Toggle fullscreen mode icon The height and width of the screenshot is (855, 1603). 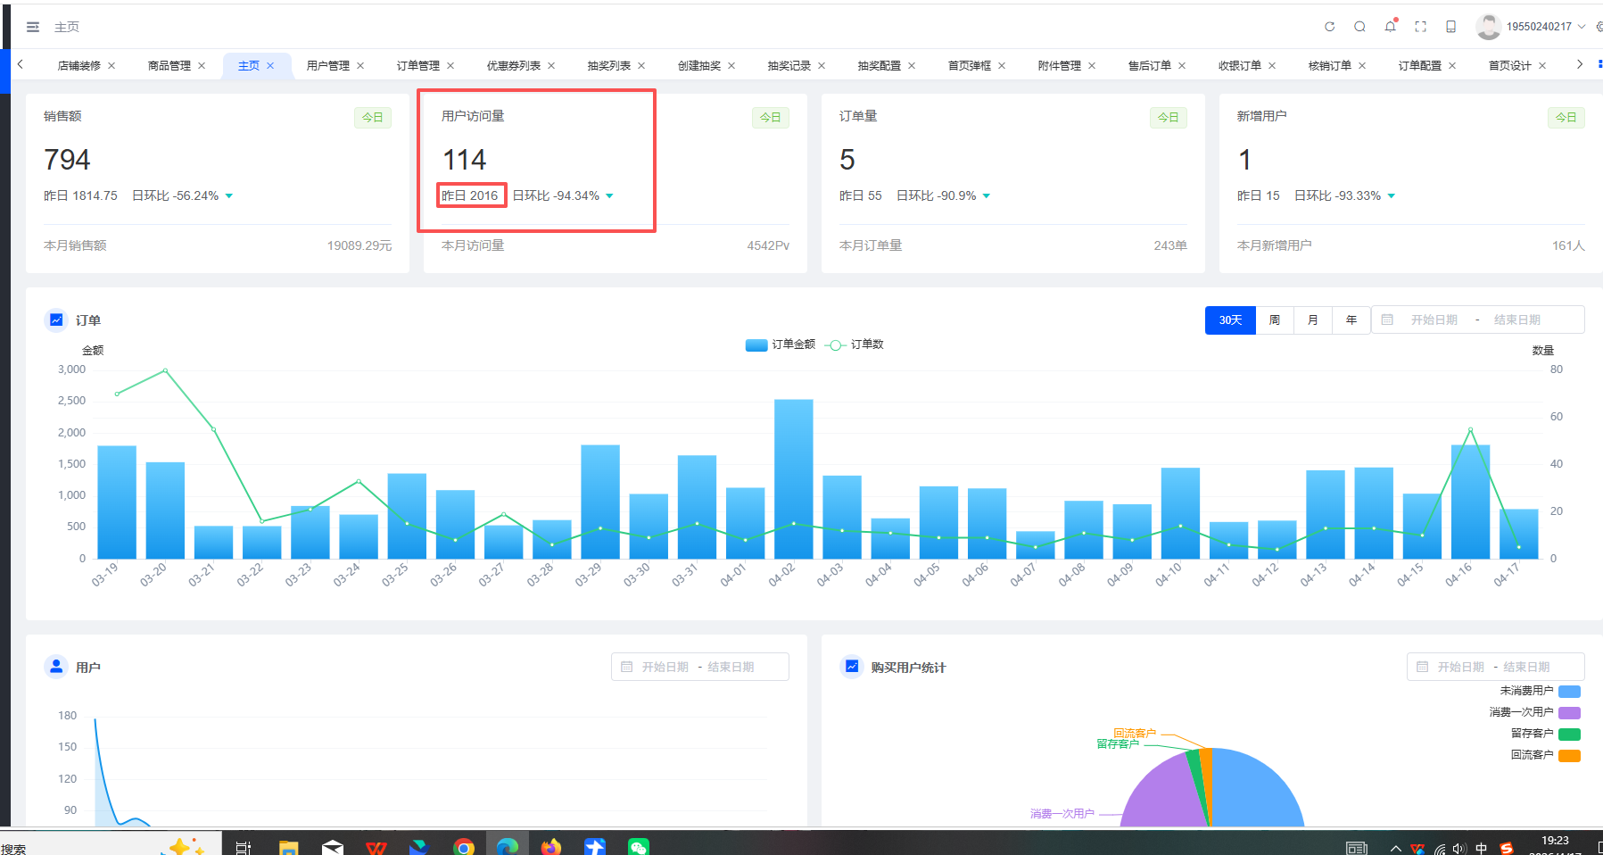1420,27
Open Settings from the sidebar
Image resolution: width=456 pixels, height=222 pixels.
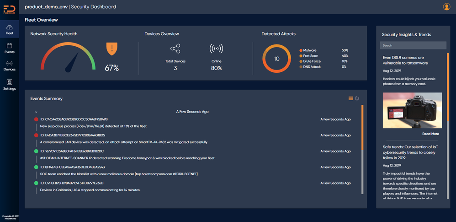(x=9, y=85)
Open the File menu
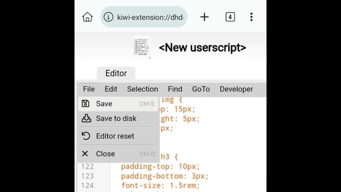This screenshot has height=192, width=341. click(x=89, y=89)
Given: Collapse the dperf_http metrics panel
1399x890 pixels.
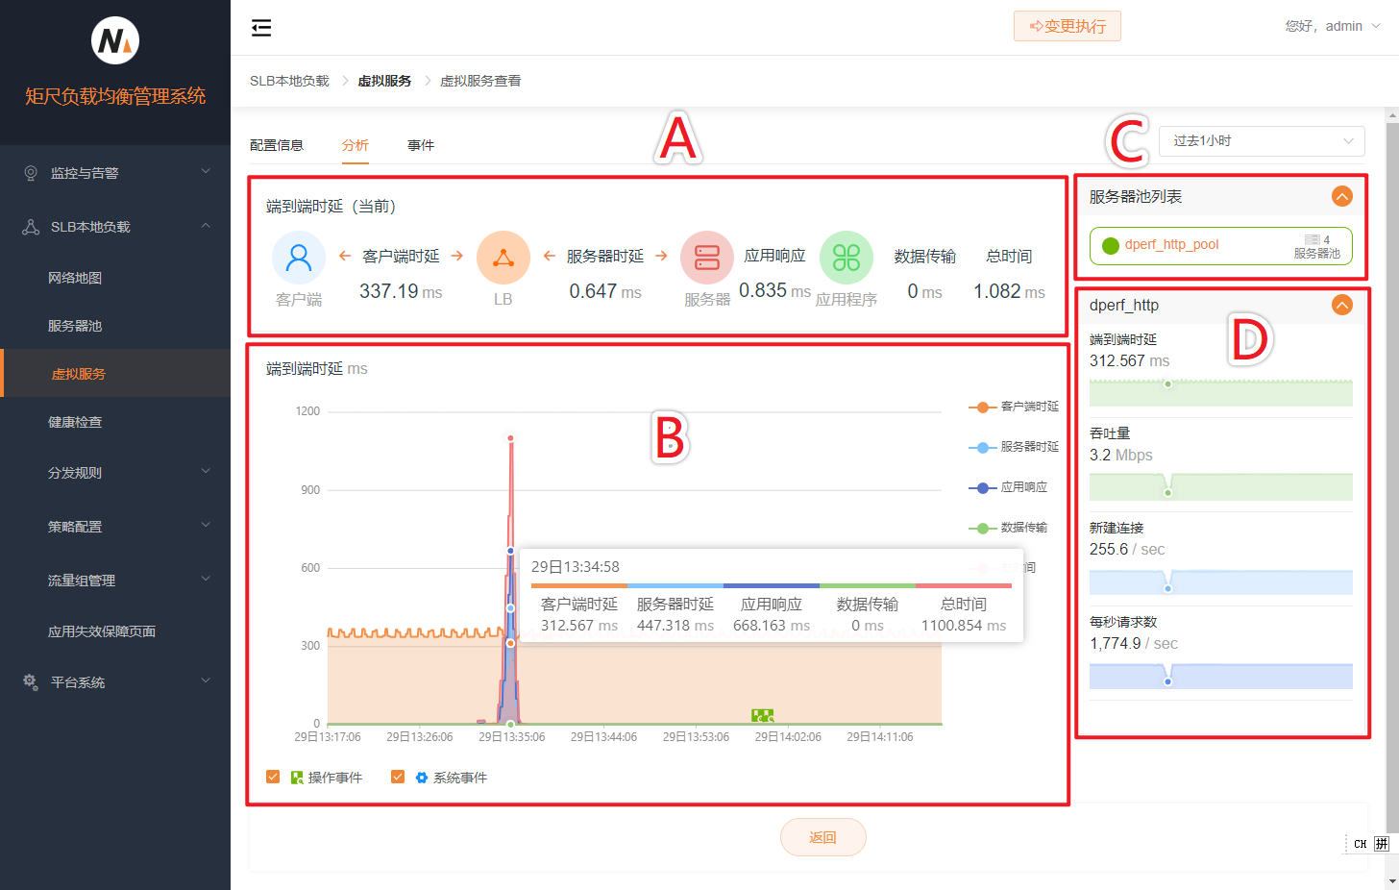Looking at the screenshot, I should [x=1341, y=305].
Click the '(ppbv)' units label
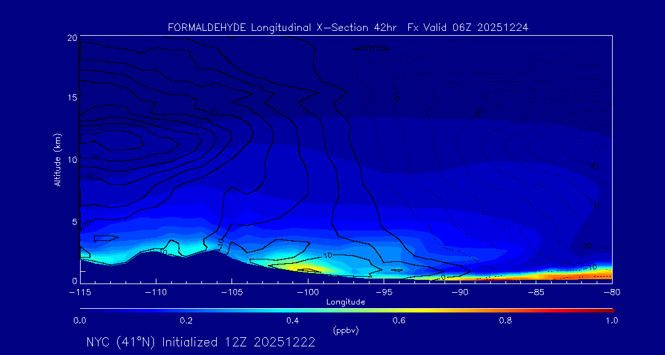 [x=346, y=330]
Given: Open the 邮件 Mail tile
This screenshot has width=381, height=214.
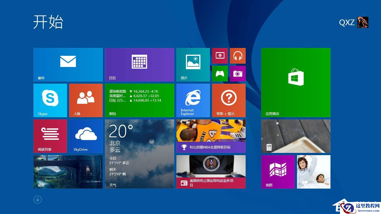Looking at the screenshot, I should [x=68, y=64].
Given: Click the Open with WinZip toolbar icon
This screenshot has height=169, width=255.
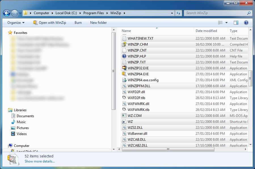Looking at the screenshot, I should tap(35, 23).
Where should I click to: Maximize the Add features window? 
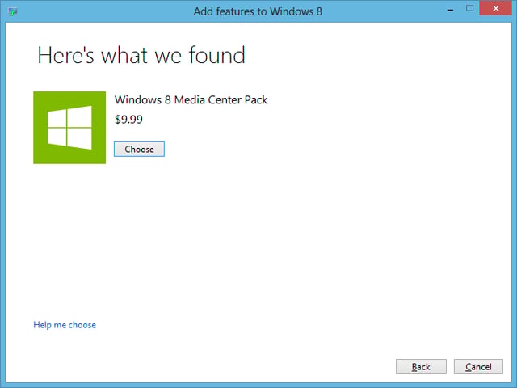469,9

TASK INSTRUCTIONS: Starting at the line that contains "Click the '(ppbv)' units label" and ending at the last line of the records above, rewrite each line as a row in a Markdown table with the columns Row and Line, skipping blank lines and leaving out the pictures.

PROBLEM SOLUTION:
| Row | Line |
|---|---|
| 1 | Click the '(ppbv)' units label |
| 2 |  [x=346, y=330] |
| 3 | Given: Open the 邮件 Mail tile |
| 4 | This screenshot has width=381, height=214. |
| 5 | Looking at the screenshot, I should [x=68, y=64]. |
| 6 | Given: Click the Open with WinZip toolbar icon |
| 7 | This screenshot has height=169, width=255. |
| 8 | Looking at the screenshot, I should tap(35, 23). |
| 9 | Where should I click to: Maximize the Add features window?  |
| 10 | 469,9 |